(no subject)

May 29, 2006 17:43

I haven't updated in forever. Many things have happened.

I'd say the most significant thing that has occurred is the fact that I have been given the infinite blessing of being made a godmother. Danielle told me when we were hanging out one night, and I was shocked. I realize the full import of what is being said and undertaken when you accept that responsibility. I consider to be probably the best compliment ever given to be entrusted with the care of someone elses' child in case of... Its even more complimentary considering how much Danielle loves Logan.

Secondly: I have a job now. I work at Empire in Junction City, $9.50 an hour. No real complaints here, with the exception that I will have such a commute every day, with gas prices as they are, and the time consumed in traveling there.

I have a precious baby bunny. His name is Jimmy, and he sooooo precious and cute and sweet..... The cutest bunny on THE entire planet. I've had him for a week now, and he's growing already. I've bought him rabbit toys, and even taken him to the vet to make sure he was ok. They fell in love with him too. So cute. He's so tiny (6 weeks now) that I had to get a ferret harness for him, and he was too small for that.

I can't believe it's been this long since I've posted, but me and Danielle busted our fucking balls trying to get a macroeconomics class done. We spent three days with little sleep trying to get the fucking shit done. Imagine finishing half of a difficult college in three days. Fuck that, right? But we fucking did it. Anywho, we had post traumatic stress syndrome for a few days, and then got drunk to celebrate, which reminds me...

I've been to bars four times since last writing. First time, Danielle, Christin and Bear. Went to two after parties, and was in an apartment that had rooftop access to above Aggieville. Got told I am a very beautiful woman by a fucking frat boy. Got the shit banged out of my leg by climbing out on the roof, but not as bad as Danielle. Second, went to a bar called the "Electric Cowboy" because Danielle had forgotten her id and she knew the bartender there. I was told "you're pretty" by one of my archnemesis's friends, immediately after shoving cake in my face. Too funny :D Third: Bears' 21st. Went to pj's which was playing some scary mexican music, then to fats where fishbowls were consumed. I hear he finished the night out in style :D Fourth: My friend Waylon came into town, and Me Danielle and Patrick went out to drink at PJ's and Fats. Gee, I wonder what my two favorite bars are?

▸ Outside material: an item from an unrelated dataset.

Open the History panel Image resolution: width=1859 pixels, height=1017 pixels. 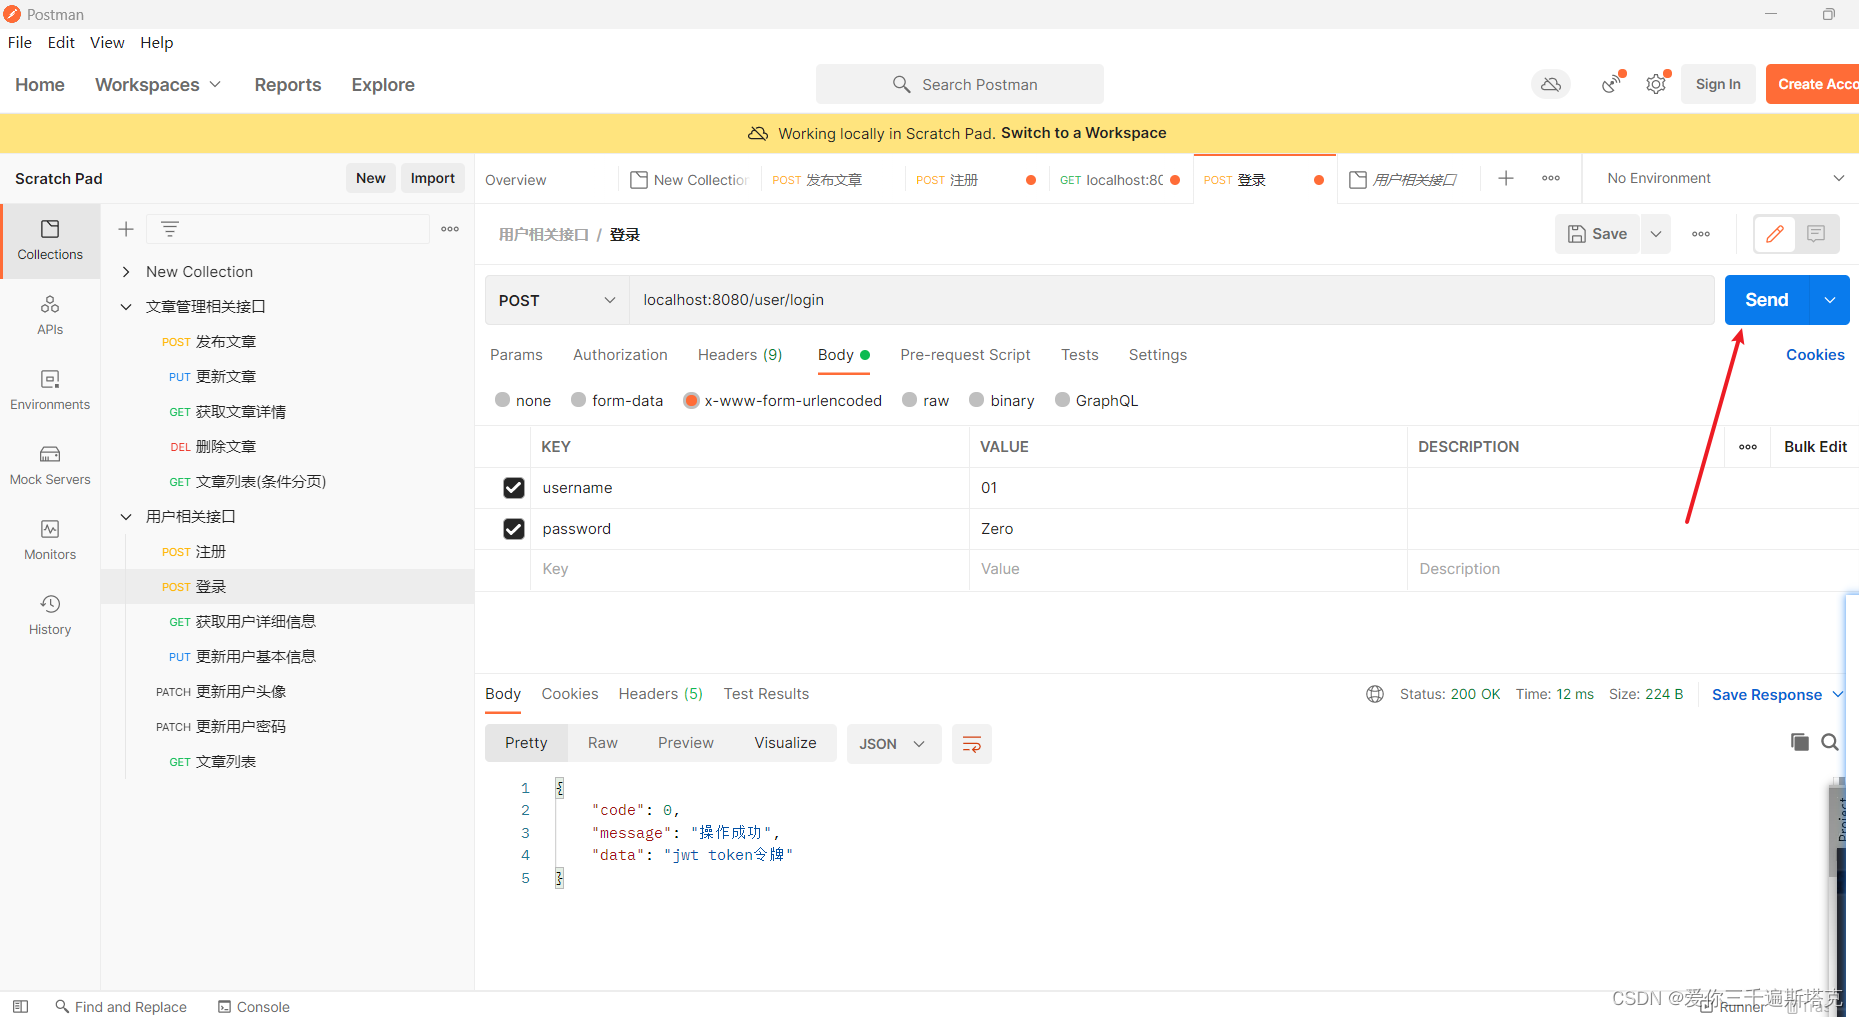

I love the students are mostly gone. It makes it so much less obnoxious and crowded. I enjoyed the time I spent with Waylon as well, and I realized that he possesses a lot of the qualities that I look for in a guy. He's funny, an asshole, obnoxious, and openminded. I dunno.. Missi thinks its a factor of me wanting what I can't have... We have a long history anyway, having shagged and all. Best left alone probably. *Shrugs*

I got to go to Topeka with Danielle last week. We stayed in the Marriott, swam in the pool and I sat in the jacuzzi. Then we went to the Electric Cowboy as previously mentioned. The next day I ate some shitty lobster at Red Lobster (it was seriously fucking horrible, I had wanted to try it for the first time, but NOOOO)and then to kill time, we went to a pet store. I knew I had a weakness that was possibly going to be exploited there. I saw this rabid red eyed ferret, looked at a couple of ordinary bunnies, and then saw HIM.... a miniature lop bunny. I picked him up, held him, and it was over. I started doing that thing where you start thinking about options in order to have this thing you wish to have, and then you acquire it. I have another hairy, malformed child. Yay me :D I named him after Jimmy Urine, and I brought Jimmy to visit Danielle this week, and it was hilarious because when Danielle cleaned up a bit of his pee, she said, "heh heh, I'm cleaning up Jimmy Urine." LOL.

I got a ticket this morning. Damn cop was trying to catch me up, methinks. Failure to yield and shit, the only ticket I've ever gotten that didn't involve speeding. Fuckin A.

I only have about 10 months (roughly) until my car is paid off. I'm excited about that.

Life is pretty interesting right now, but at the same time I feel the same old stircraziness. I need to get out of here, go elsewhere. I am possibly going to Georgia in the next few days, first time I will have ever been there. I'm going camping in Colorado.

I feel like my life is slipping away from me. I wish I could capture every moment, but it eludes me, is flying faster than I wish it to. I am almost 25 years old. How could I feel simultaneously so fucking old, but know that I am young? It makes me inexpressibly sad. I don't know what the fuck I'm doing with my fucking life anyway.